Although Pike comes up with sensible solutions to problems encountered by the platoon, he treats "everything as if it's a game", to quote Mainwaring in "All is Safely Gathered In". Notably, in "The Deadly Attachment", Pike is put on an ominous 'list' by a German U-Boat captain due to Mainwaring's incompetence at preventing the German from learning Pike's name ("Don't tell him, Pike!"), spelling his doom should the Germans win the war; however, as Pike had sung a childish song about Adolf Hitler in front of this officer, it is his own fault in refusing to take the situation seriously. He would rather play at being a Chicago gangster with the platoon's grenades or Tommy gun. He exasperates Mainwaring but he is humoured by other members, particularly Lance Corporal Jones, Private Godfrey and Private Walker. Pike is one of the most timid members of the group, but was the first in the series to fire on a suspected enemy, in "The Enemy Within the Gates", even though it turned out to be a swan.

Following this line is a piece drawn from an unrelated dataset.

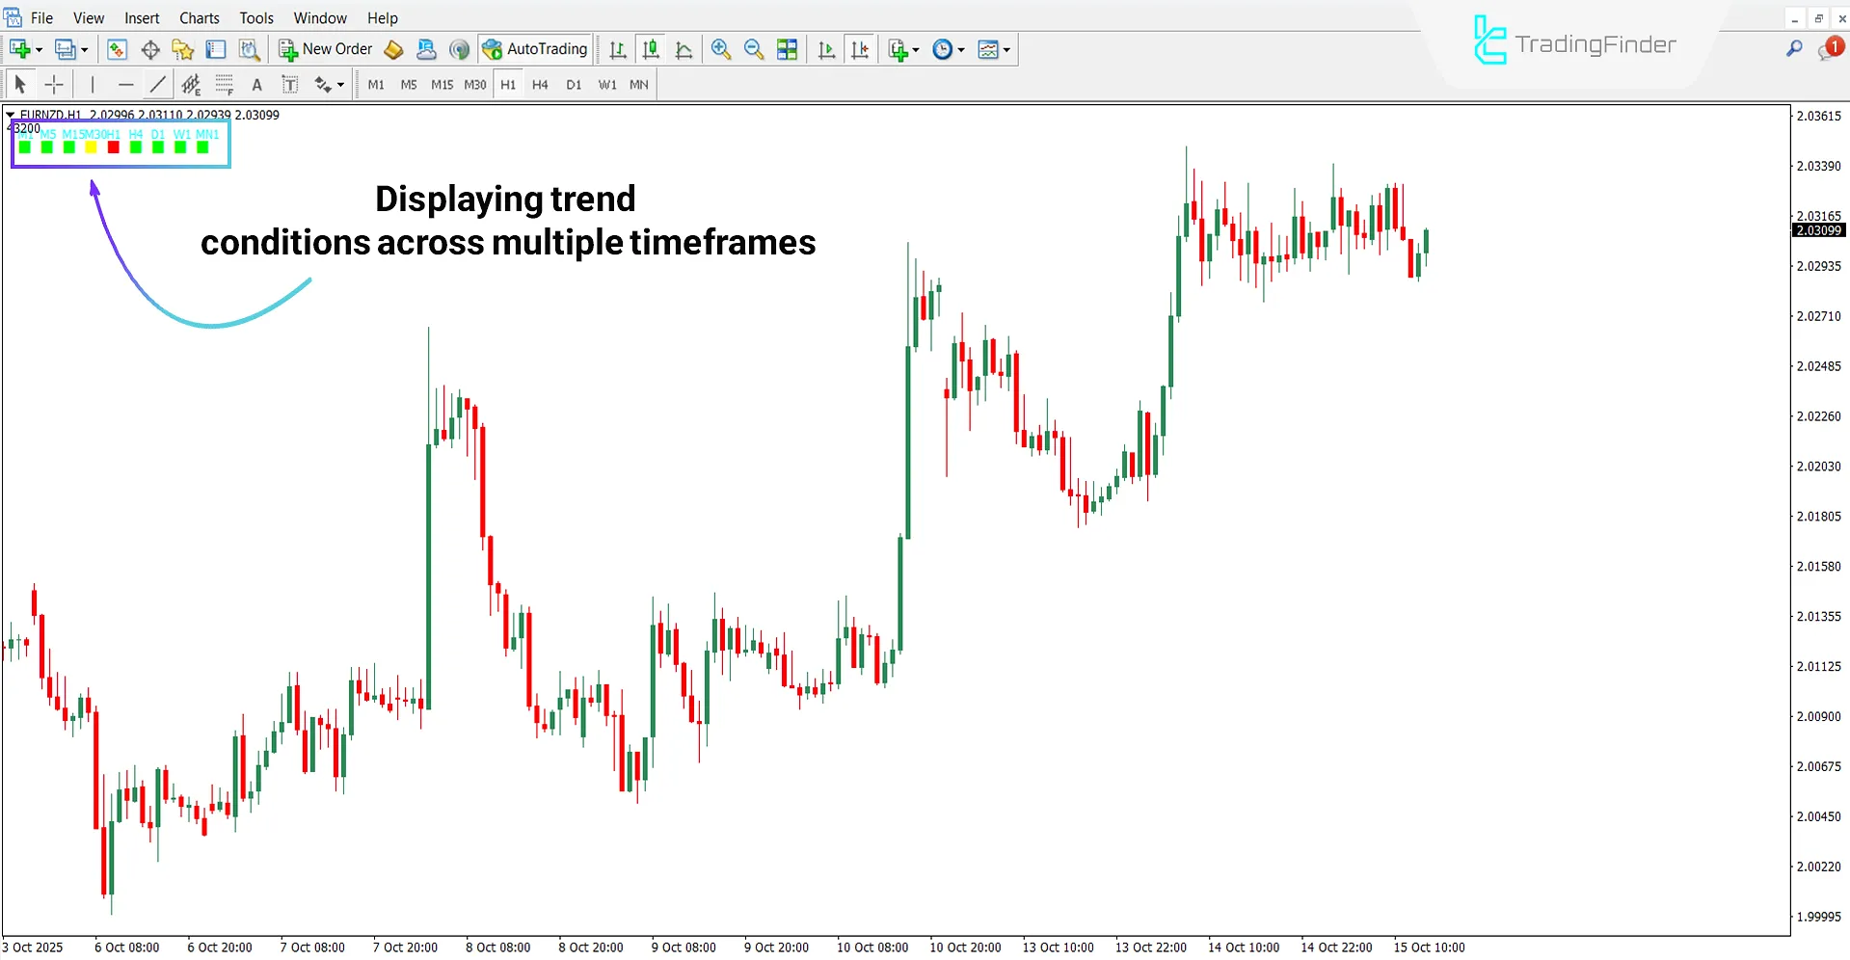Screen dimensions: 1850x960
Task: Switch timeframe to H4
Action: [540, 85]
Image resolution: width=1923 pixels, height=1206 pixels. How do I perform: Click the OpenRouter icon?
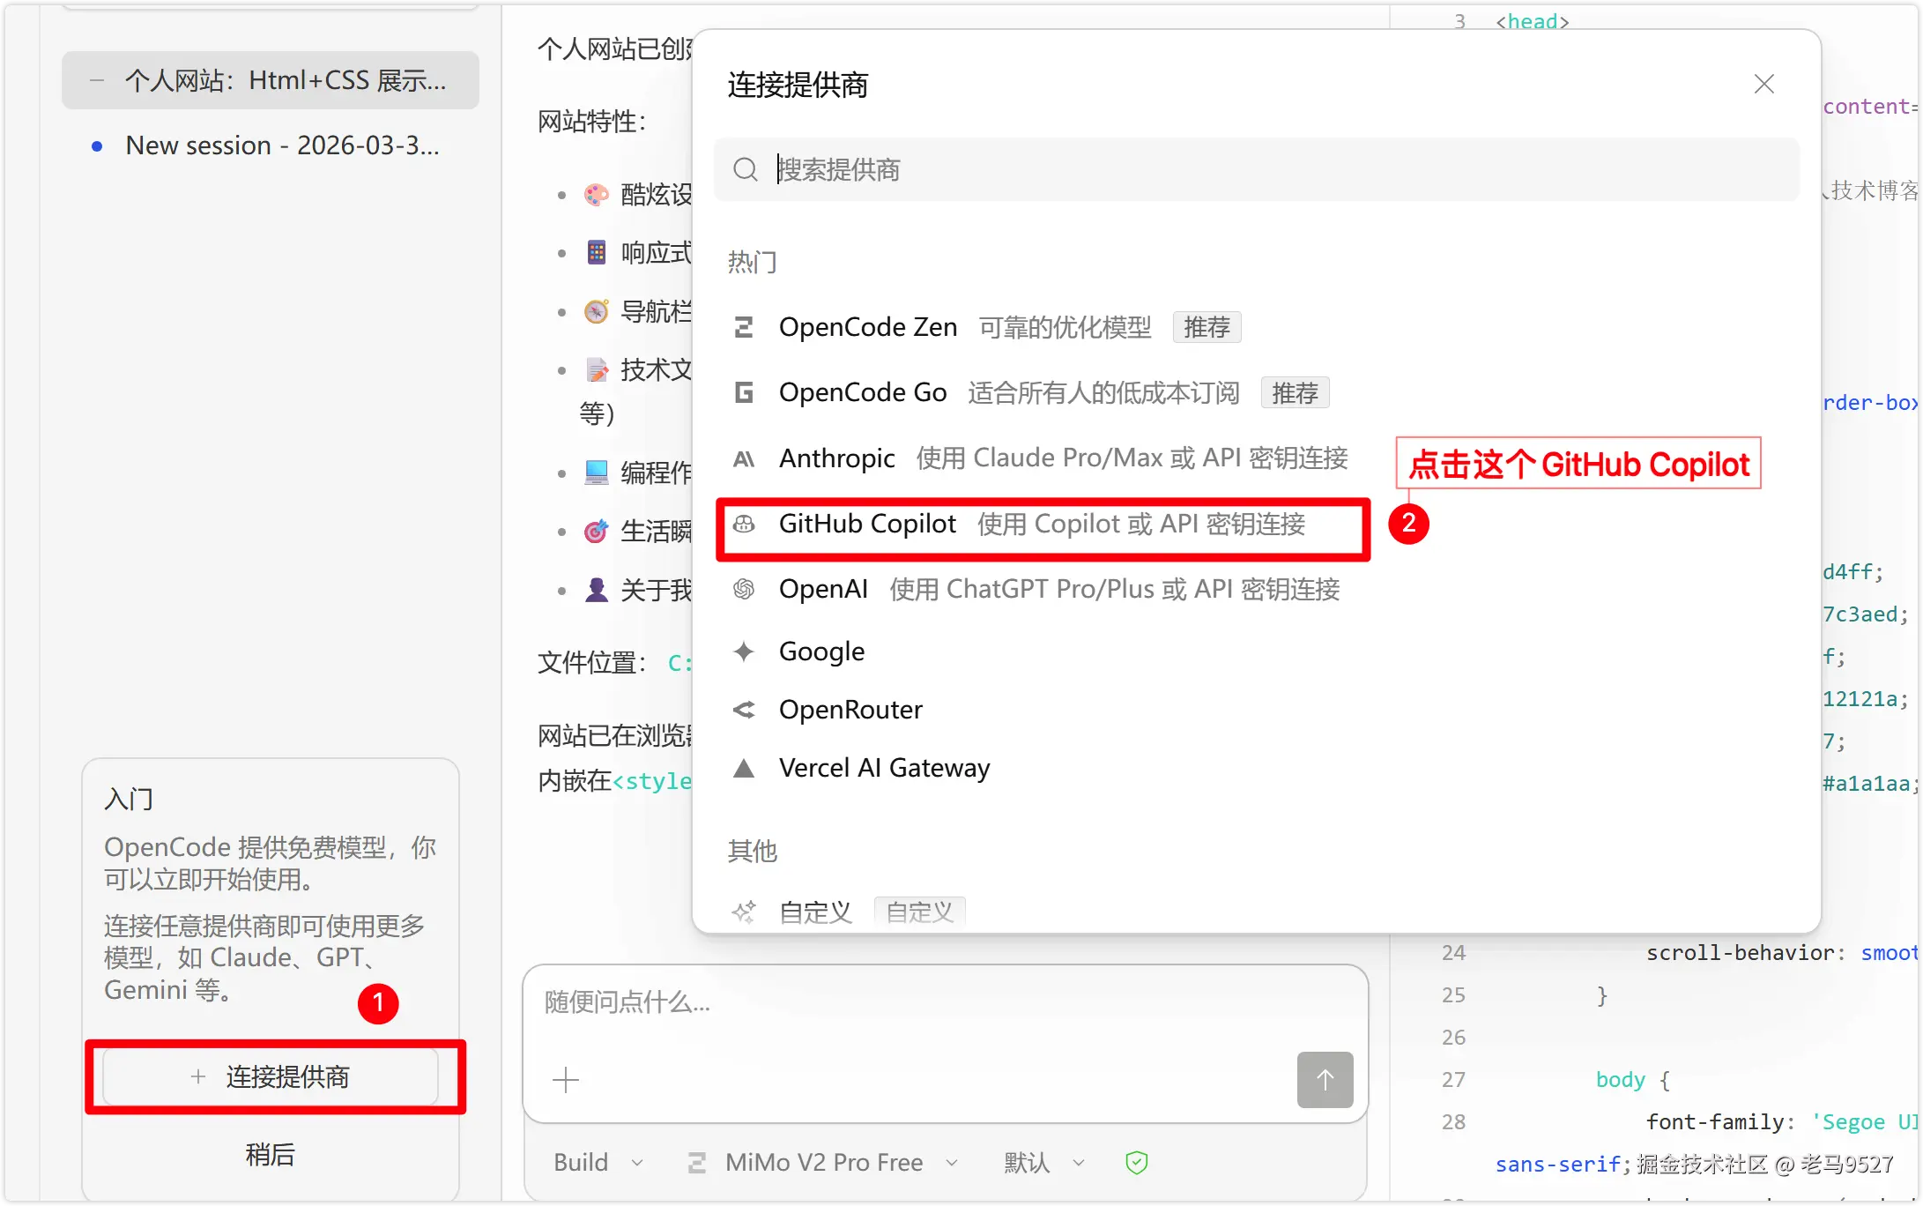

Pike appears sickly and unhealthy, though most of his "illnesses" stem from his mother's protectiveness. She usually makes him wears a claret and blue scarf with his Home Guard uniform, which supposedly prevents him from getting croup, even though only infants and (apparently) chickens are supposed to get it ("Menace from the Deep"). Despite all this, in the episode "When You've Got to Go", he is certified fit for military service and is set to enter the RAF (to his mother's horror). However, after donating blood during a blood drive, it is discovered that Pike has an extremely rare blood type and he ends up being excluded from active service (though in typical Pike fashion, he doesn't reveal this to the rest of the platoon until after they've given him a going-away party).

Pike is a fan of the cinema and narrates the plots of films that relate to the platoon, even if the relationship is vague. When the film example does mirror reality, he picks scenarios that end in death.

Pike makes pointless comments while trying to help: this is illustrated in "Absent Friends". Jones, Mainwaring, Pike and Wilson are searching for an escaped convict, with the help of the police.

Jones: "Perhaps they're hidin' behind the bushes, sir. They do a lot of hidin' behind bushes, do policemen. Especially when they're knockin' people off."
Mainwaring: "I don't think that's very likely, Jones."
Pike: "In that film, 'Public Enemy Number One', they hid behind cars. But there aren't any here."

Pike's name is a reference to the spear-like weapons issued to the Home Guard in 1942, generating "an almost universal feeling of anger and disgust from the ranks".

Ian Lavender was invited to choose Pike's scarf from the BBC costume department. As a supporter of Aston Villa, he chose the team's colours.

A Barclays Bank advert featured Arthur Lowe as George Mainwaring retiring from his position at the bank, with Pike taking over as manager.